Matthias Poloczek1 Henry Herbol2 Paulette Clancy2

1, University of Arizona, Tucson, Arizona, United States
2, Cornell University, Ithaca, New York, United States

The sheer number of potential combinations of component species poses a challenging obstacle when optimizing functional materials. The huge combinatorial search space renders an exhaustive search useless and forces us to narrow down the selection of candidate solutions taken into consideration, even when using an advanced methods for the design of experiments. To overcome these limitations, we employ novel ideas from machine learning-based optimization.

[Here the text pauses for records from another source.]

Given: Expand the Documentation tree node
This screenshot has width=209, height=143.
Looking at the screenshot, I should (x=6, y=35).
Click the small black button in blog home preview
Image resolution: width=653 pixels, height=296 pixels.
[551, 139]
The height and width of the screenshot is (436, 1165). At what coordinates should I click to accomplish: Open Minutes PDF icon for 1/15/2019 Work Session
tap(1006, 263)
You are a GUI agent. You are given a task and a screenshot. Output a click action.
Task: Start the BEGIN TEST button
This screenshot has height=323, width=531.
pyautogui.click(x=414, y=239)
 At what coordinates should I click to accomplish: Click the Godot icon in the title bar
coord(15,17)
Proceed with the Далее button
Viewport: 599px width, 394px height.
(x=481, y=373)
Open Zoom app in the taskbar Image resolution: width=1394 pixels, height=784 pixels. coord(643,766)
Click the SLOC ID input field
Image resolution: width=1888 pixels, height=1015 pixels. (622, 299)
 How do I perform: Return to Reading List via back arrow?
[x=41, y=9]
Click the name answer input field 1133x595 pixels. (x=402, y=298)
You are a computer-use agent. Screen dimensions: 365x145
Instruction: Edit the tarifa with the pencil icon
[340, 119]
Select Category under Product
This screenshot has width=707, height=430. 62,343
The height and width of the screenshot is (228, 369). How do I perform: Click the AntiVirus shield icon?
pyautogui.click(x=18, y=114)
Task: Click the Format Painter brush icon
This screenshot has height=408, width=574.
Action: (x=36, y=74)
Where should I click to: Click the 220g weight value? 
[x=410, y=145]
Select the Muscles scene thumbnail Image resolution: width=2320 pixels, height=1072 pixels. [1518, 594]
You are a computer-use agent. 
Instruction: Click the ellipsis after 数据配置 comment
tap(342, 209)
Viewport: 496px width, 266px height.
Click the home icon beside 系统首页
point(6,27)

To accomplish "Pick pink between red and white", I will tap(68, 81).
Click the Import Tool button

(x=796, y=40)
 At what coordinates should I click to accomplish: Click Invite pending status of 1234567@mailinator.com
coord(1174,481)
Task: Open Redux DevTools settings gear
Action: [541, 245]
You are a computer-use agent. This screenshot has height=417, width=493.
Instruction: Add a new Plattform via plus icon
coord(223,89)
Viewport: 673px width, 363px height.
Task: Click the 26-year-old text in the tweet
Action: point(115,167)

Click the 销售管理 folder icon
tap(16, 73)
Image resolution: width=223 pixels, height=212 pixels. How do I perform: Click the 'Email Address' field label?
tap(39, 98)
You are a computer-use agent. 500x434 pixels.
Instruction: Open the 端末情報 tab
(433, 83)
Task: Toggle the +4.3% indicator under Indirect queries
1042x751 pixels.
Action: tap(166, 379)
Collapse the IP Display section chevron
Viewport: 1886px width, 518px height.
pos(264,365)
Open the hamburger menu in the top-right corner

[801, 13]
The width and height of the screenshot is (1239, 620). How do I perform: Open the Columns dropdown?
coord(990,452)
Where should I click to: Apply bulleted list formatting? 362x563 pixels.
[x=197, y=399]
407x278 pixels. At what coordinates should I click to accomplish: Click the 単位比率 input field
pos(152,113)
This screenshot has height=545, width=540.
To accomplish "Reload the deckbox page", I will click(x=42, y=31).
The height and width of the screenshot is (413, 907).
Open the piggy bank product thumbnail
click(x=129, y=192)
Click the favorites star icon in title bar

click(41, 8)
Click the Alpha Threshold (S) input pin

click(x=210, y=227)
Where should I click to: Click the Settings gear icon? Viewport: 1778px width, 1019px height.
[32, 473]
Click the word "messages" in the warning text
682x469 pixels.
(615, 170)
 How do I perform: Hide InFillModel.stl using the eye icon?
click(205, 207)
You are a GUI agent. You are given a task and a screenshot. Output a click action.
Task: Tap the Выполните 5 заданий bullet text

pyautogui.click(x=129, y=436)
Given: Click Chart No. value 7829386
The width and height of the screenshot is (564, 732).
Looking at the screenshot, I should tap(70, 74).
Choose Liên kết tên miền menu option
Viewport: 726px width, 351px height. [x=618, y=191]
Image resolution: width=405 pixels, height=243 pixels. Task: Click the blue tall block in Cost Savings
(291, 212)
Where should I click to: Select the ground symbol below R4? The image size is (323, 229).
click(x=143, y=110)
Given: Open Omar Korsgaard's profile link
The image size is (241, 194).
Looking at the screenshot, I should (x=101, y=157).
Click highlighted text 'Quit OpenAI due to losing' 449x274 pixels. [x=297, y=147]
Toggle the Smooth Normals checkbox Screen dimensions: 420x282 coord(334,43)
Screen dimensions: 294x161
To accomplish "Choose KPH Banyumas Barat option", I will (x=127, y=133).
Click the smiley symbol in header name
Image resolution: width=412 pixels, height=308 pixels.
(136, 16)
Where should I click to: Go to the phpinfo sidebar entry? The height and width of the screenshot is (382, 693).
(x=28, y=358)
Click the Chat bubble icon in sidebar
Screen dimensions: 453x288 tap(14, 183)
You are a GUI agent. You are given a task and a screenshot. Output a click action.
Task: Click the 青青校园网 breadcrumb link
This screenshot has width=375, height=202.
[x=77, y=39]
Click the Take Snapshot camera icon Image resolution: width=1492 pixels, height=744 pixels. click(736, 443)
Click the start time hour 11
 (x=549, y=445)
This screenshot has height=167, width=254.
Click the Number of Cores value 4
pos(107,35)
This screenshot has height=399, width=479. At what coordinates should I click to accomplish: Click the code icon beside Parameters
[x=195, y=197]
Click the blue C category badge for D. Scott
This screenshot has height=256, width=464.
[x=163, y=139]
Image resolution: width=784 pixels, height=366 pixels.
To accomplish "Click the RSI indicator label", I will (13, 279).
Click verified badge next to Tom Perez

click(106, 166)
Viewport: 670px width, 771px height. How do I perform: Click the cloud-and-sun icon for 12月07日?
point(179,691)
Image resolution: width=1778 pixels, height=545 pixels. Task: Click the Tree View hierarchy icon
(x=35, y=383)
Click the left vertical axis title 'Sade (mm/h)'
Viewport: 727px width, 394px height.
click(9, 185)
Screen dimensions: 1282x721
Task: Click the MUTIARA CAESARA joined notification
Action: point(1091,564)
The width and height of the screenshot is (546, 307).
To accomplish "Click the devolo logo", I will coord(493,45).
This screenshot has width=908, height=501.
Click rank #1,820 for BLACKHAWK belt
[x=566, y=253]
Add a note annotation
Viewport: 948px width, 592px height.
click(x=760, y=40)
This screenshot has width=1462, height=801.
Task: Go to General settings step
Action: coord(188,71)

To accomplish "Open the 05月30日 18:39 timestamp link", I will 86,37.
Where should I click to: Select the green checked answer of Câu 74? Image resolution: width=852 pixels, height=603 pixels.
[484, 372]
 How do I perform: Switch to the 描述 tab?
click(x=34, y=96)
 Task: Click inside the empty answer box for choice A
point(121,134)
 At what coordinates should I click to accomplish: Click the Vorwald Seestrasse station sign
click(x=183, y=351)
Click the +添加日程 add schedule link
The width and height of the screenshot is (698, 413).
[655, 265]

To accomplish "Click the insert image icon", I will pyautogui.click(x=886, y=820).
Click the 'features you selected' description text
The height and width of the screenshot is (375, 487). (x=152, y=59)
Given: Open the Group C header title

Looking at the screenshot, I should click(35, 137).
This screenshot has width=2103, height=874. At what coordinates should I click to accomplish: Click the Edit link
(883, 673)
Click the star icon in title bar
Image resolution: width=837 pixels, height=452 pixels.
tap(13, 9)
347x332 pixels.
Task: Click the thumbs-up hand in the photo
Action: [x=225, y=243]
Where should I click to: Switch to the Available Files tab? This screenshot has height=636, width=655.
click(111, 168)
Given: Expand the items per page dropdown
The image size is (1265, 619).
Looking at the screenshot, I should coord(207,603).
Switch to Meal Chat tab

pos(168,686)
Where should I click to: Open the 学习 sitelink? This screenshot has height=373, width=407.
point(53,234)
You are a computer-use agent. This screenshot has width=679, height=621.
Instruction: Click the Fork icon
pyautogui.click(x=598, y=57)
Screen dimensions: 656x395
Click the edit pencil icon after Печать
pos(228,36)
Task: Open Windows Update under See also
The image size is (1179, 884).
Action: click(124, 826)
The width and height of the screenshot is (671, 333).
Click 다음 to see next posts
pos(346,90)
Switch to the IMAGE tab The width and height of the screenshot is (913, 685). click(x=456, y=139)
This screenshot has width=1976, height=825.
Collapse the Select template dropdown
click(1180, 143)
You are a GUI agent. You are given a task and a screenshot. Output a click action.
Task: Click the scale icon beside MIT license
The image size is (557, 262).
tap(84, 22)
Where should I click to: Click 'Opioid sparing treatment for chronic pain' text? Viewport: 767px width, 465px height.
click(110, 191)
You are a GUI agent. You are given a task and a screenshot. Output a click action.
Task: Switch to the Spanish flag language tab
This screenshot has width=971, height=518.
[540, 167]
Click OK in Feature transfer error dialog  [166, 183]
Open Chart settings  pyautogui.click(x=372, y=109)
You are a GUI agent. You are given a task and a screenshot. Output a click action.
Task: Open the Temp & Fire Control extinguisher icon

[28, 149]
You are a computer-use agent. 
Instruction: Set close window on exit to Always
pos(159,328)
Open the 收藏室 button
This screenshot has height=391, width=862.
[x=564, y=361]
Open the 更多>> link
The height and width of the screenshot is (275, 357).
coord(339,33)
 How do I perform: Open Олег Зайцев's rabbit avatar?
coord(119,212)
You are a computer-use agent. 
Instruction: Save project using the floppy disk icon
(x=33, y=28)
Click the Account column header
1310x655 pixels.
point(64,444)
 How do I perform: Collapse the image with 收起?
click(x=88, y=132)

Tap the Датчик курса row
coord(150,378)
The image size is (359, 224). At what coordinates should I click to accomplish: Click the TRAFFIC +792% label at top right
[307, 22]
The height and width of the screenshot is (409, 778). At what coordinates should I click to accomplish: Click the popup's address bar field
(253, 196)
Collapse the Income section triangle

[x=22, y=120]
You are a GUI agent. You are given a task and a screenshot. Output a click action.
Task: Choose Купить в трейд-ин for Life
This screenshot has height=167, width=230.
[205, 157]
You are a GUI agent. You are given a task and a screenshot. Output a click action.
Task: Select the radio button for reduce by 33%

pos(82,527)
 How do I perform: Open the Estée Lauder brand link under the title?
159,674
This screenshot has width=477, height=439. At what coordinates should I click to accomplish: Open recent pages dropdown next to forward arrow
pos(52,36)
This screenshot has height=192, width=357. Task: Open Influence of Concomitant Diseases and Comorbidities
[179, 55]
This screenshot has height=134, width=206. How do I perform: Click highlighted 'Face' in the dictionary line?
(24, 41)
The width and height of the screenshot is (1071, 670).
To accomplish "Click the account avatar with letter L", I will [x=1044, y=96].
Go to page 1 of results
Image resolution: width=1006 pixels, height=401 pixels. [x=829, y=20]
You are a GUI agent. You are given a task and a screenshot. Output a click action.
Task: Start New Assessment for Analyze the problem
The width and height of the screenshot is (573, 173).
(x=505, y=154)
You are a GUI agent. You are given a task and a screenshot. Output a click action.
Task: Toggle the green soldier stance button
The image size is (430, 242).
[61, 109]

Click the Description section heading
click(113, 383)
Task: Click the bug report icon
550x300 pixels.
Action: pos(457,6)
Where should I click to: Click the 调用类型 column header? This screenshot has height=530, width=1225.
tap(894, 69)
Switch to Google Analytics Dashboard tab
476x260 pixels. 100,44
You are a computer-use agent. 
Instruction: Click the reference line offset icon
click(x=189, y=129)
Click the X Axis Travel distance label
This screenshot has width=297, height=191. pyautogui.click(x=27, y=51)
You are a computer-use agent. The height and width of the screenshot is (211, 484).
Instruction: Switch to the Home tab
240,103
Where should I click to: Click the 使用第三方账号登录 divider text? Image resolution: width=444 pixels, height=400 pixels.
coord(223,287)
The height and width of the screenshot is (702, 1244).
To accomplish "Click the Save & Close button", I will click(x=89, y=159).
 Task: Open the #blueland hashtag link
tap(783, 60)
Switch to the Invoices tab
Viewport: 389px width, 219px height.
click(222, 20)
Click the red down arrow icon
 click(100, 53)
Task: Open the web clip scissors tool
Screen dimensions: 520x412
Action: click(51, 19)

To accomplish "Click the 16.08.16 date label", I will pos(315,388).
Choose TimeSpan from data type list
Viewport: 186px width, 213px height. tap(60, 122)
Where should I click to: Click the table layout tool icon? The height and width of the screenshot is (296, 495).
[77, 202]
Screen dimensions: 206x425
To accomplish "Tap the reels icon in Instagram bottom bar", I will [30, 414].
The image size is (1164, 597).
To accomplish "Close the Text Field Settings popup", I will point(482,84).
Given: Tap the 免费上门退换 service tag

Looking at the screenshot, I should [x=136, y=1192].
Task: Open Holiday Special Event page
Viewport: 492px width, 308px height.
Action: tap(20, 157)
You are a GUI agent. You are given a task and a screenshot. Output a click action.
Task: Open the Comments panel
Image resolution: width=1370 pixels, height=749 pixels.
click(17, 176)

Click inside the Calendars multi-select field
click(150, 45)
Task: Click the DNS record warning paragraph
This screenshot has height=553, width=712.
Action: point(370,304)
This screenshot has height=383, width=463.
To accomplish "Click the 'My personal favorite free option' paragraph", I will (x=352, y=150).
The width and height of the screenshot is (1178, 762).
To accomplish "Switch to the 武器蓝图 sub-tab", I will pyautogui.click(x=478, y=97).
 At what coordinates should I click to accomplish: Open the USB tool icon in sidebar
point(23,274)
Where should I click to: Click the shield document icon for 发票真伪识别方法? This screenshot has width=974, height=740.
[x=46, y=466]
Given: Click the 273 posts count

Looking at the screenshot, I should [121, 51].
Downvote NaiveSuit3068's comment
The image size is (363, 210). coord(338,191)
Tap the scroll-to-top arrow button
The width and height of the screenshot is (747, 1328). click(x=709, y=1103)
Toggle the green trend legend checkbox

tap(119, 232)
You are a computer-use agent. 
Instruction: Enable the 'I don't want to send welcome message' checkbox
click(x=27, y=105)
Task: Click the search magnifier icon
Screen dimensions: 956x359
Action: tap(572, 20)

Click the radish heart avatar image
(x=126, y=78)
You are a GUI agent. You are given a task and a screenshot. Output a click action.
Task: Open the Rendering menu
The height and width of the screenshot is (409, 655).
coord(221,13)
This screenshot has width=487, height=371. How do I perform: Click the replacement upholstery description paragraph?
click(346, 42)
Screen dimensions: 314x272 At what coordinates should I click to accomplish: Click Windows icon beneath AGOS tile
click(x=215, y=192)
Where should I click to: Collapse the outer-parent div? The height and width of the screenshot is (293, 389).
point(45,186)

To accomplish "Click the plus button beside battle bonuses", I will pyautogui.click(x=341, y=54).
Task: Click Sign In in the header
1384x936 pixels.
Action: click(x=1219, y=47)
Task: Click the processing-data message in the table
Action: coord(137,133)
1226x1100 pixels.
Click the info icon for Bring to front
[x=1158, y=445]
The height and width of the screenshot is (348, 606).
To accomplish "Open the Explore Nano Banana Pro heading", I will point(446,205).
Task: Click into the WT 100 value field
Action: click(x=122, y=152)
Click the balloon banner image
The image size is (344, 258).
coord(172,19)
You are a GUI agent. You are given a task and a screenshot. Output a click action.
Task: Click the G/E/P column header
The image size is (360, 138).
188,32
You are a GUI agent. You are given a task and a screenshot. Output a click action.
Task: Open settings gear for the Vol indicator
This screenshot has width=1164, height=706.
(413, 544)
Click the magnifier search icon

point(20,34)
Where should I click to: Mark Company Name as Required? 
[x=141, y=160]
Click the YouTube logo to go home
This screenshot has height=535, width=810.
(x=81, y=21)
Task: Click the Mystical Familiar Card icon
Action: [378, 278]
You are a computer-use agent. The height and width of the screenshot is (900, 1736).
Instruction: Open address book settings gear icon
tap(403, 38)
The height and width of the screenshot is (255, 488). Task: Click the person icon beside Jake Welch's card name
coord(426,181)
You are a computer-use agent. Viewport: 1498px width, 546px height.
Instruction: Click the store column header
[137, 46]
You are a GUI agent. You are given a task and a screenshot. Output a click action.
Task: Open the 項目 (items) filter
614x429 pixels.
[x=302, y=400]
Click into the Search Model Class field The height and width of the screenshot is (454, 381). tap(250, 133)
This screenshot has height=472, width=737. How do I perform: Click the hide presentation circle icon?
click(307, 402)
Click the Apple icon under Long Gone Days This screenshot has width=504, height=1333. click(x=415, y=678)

In this talk, we present a novel search method that uses techniques from transfer-learning to drastically reduce the cost of the optimization process.
We present an algorithm to leverage cheap, inaccurate approximations of the actual objective. For example, these approximations, also called information sources, may be provided by Density Functional Theory (DFT) calculations at lower levels of theory or from classical semi-empirical force field simulations. These sources are typically not only noisy but also inherently biased due to the limitation of the underlying internal models. Note that this setting goes significantly beyond the notion of multi-fidelity, since information sources cannot be expected to form a hierarchy; for example, a MD simulation may be more accurate for the temperature for which it was calibrated. Therefore, the algorithm ‘learns’ the relationship of the approximations and the objective. The decision regarding which candidate solution to explore next, and what information source to use, maximizes the expected value of information about the unknown optimum. Related theoretical results guarantee that the algorithm is consistent, i.e., it will obtain a near-optimal solution.

To demonstrate the value of this approach, we implement such an algorithm to search for a metal halide perovskite composition which maximizes the binding energy to the solvent, computed via ab initio DFT calculations. Here a “composition” for the candidate material is determined by choosing a combination out of three halides (X) and one out of three cations (A), comprising our metal halide perovskite monomer (PbX3A), and one out of sixteen blends of solvents. Ab initio calculations of lower theory provide cheap approximations. Finding the solution to the optimal mixed halide and solvent blends to use in metal halide perovskites is currently of great interest to the experimentally driven community, whose only recourse at the moment is largely trial-and-error or driven by chemical intuition.